RACCOON AS A FOOD GROUP
I really have to explain this post a little. Patrick, in his Born Again Redneck block complained that a raccoon had killed one of his favorite ducks, and went on a mini-rampage against raccoons, pointing out that they are not only scavengers, but killers of other small animals and that they spread a disease to which people may fall victim. The disease is spread through raccoon poop and Patrick decided that it would be more practical to trap and kill raccoons than to police his yard for raccoon poop. It was at that point that I posted the comment on his blog that follows. It is repeated here with his permission.
Well, first and foremost I intend to avoid eating raccoon poop whenever possible. (it has never been on my recommended list). I did make a try at eating a raccoon once. It was at a time when I was a starving graduate assistant with four kids and almost no income. A neighbor (we lived in an old military complex that had been converted into graduate, married, student housing) came to me one day an asked if I had ever eaten coon. I replied that I had not, "Why?"
It seemed that he had come across a source of raccoon meat that was cheap and reliable. (Our primary source of protein at the time was chicken backs and necks for seventeen cents a pound at a local store.) He also stated that it made good barbeque. The "source" offered 12 to 17 pound coons for a flat price of five dollars. Twelve pound of meat for five dollars seemed okay to me so I put in my five and waited on delivery the next Saturday.
The bloom came off the rose in several steps. First, when it arrived, it had been cleaned except for the right paw which still had fur and little fingernails. I asked the delivery person why, and he stated that they always left the right paw intact so that customers would know for sure that they weren't getting a dog or cat. (It seemed that some unscrupulous folk were deceiving the locals by reselling skinned out critters that had been "rescued" from the local pound.)
The second bloom remover started with the seller's advice that the carcass should be soaked overnight in cold water containing about half a pound of salt.
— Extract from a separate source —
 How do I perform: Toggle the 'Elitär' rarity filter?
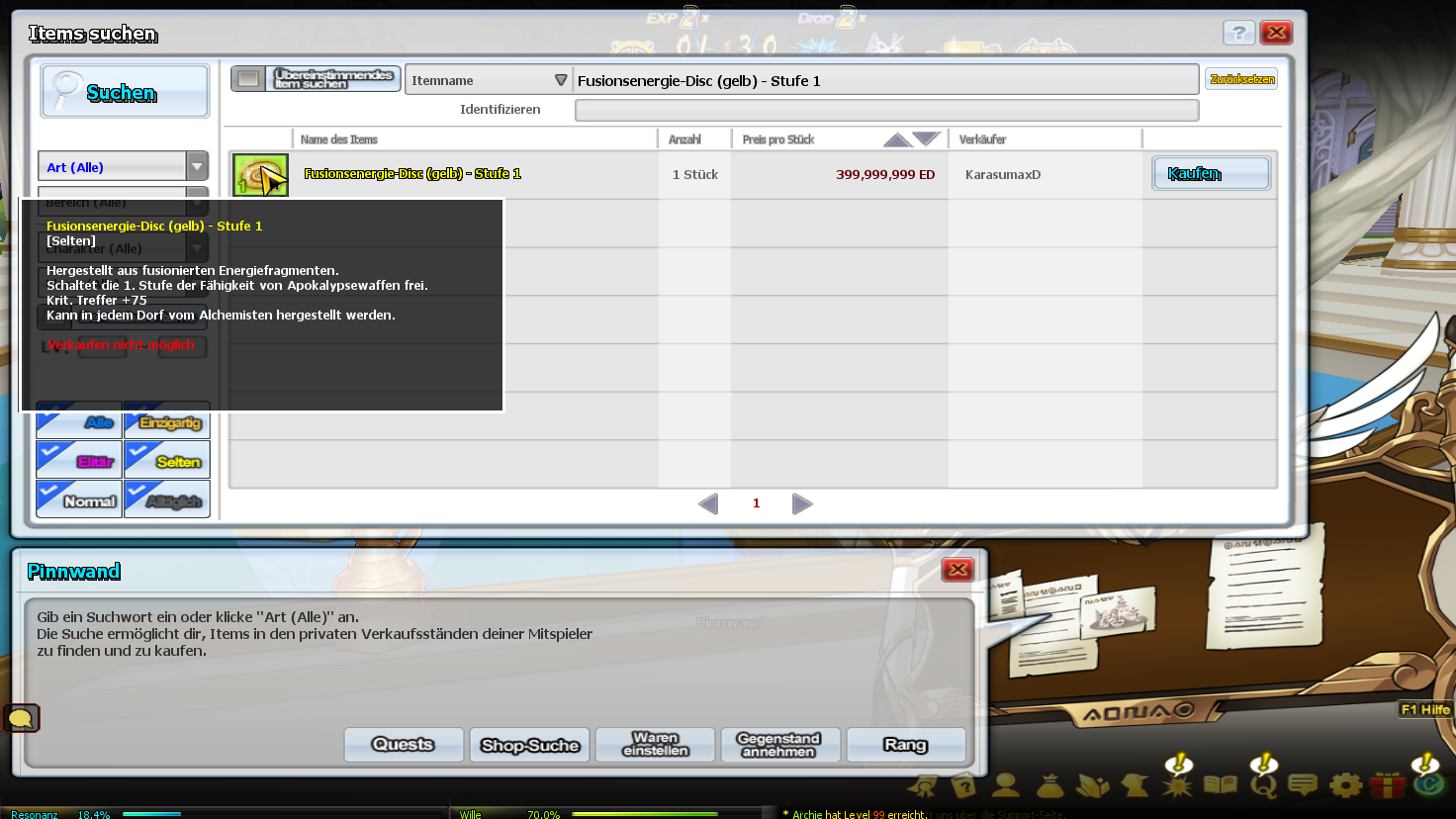click(x=79, y=460)
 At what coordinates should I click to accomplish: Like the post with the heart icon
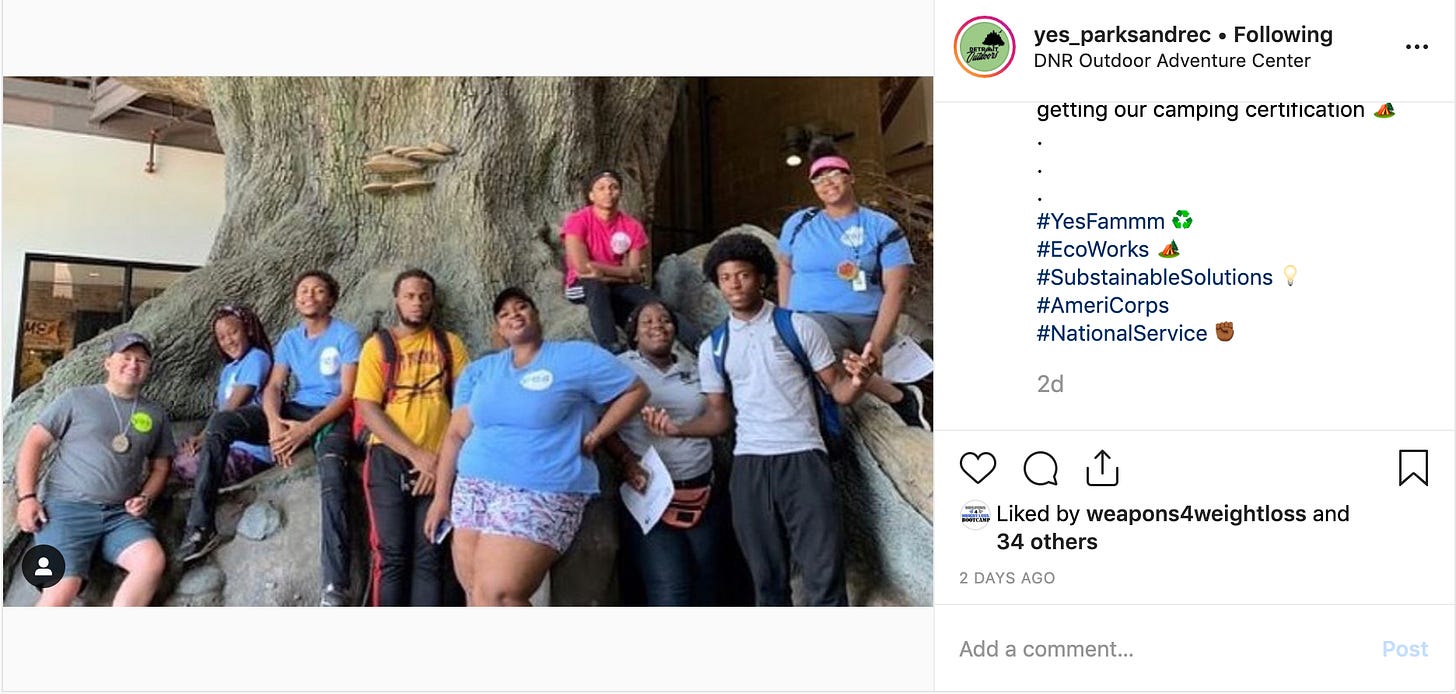(978, 468)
Without soaking, the meat was, he said, a little gamey.
I accepted the meat, removed the aforementioned paw and placed the carcass in the sink with water, ice and the prescribed amount of salt.
The third bloom remover came the next morning when the whole family trouped into the kitchen to find out what stank to high heaven. The five dollar meat not only smelled foul, but had turned, (fat and all, I didn't mention that the thing was covered in a one or more inch layer of fat) a revolting Halloween Grey. The fat was not only grey but now had a really interesting texture that I can't really describe.
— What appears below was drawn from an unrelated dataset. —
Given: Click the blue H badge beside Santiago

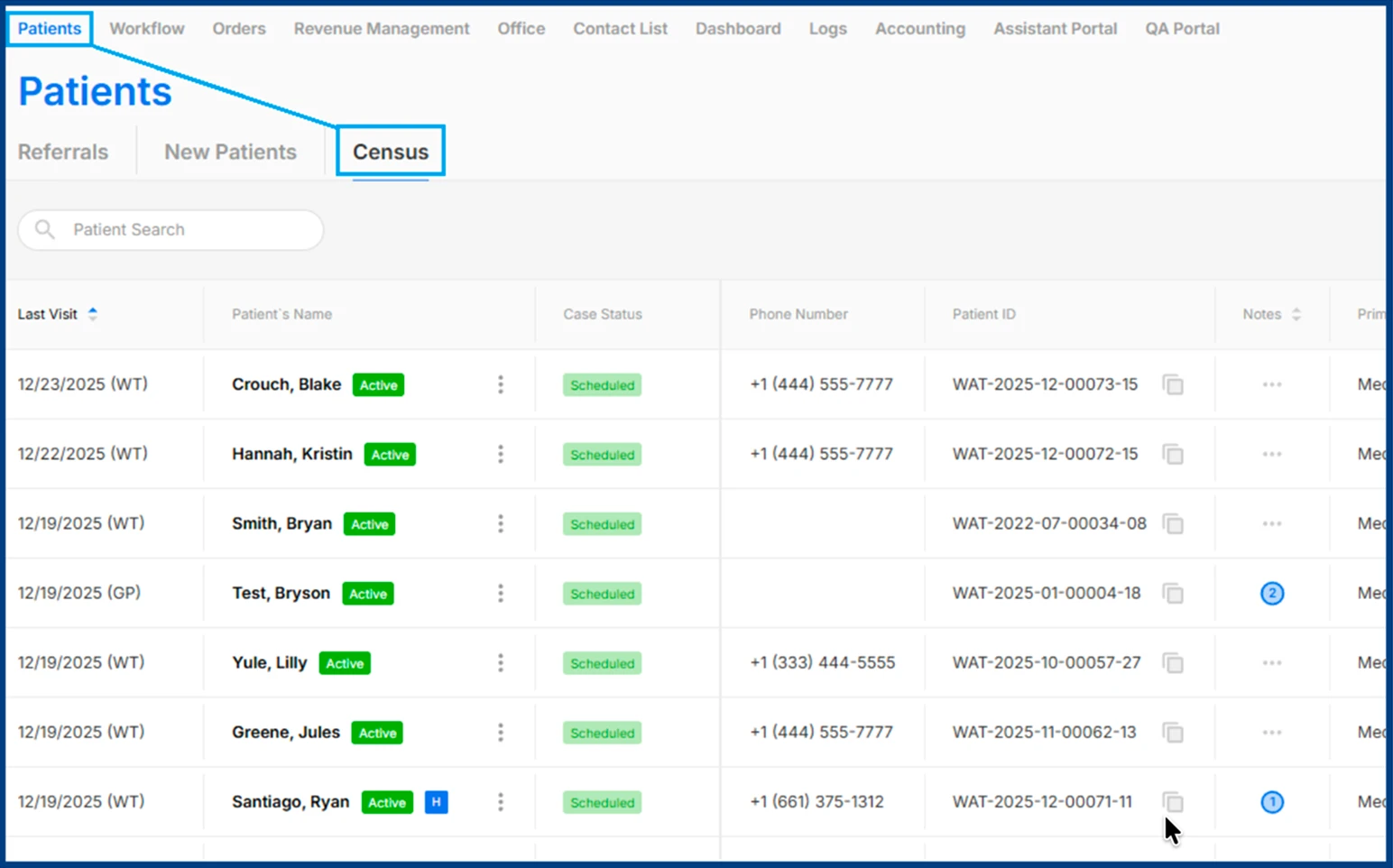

WE agreed on its non edibility, but were then faced with the question of what to do with the critter. After a number of false steps we gave the thing to another graduate student in the complex who was getting paid the same stipend I was, but who had SIX children, and might naturally be less fussy. He told me that he barbequed Greyling (it had acquired a name in our house) and that it was enjoyed by all. I think he was putting me on.